### [TASK DETAILS]
Transcribe the mailing-list thread word for word, from "It'd be good" up to and including "KVM Userfault exits.".

### [TEXT PASSAGE]
Not one bit. The only thing I look for in patch frequency is the urgency
with which the author wants to get something in.

> I am working on the QEMU side of the changes as I get time. Let me know
> if it's important for me to send those patches out for this series to be
> merged.

It'd be good to know we have line of sight on a functional
implementation here, i.e. uffd-based handling of non-vCPU accesses. I'm
not expecting surprises here, but patches always speak louder than
words.

Don't want to block the kernel pieces if that's a time sink though. And
FWIW, besides the nitpicking I'm quite happy with the way this is
shaping up.

> Be aware that this series will have non-trivial conflicts with Fuad's
> user mapping support for guest_memfd series[1]. For example, for the
> arm64 change he is making, the newly introduced gmem_abort() would need
> to be enlightened to handle KVM Userfault exits.

Appreciate the heads up!

Thanks,
Oliver
Re: [PATCH v3 00/15] KVM: Introduce KVM Userfault
Posted by Nikita Kalyazin 1 month ago

On 18/06/2025 05:24, James Houghton wrote:
> Hi Sean, Paolo, Oliver, + others,
> 
> Here is a v3 of KVM Userfault. Thanks for all the feedback on the v2,
> Sean. I realize it has been 6 months since the v2; I hope that isn't an
> issue.
> 
> I am working on the QEMU side of the changes as I get time. Let me know
> if it's important for me to send those patches out for this series to be
> merged.

### [INFORMATION SHOWN]
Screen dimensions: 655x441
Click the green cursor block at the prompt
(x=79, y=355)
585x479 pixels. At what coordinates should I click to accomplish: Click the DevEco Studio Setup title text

### [CORRECT RESPONSE]
It'd be good to know we have line of sight on a functional
implementation here, i.e. uffd-based handling of non-vCPU accesses. I'm
not expecting surprises here, but patches always speak louder than
words.

Don't want to block the kernel pieces if that's a time sink though. And
FWIW, besides the nitpicking I'm quite happy with the way this is
shaping up.

> Be aware that this series will have non-trivial conflicts with Fuad's
> user mapping support for guest_memfd series[1]. For example, for the
> arm64 change he is making, the newly introduced gmem_abort() would need
> to be enlightened to handle KVM Userfault exits.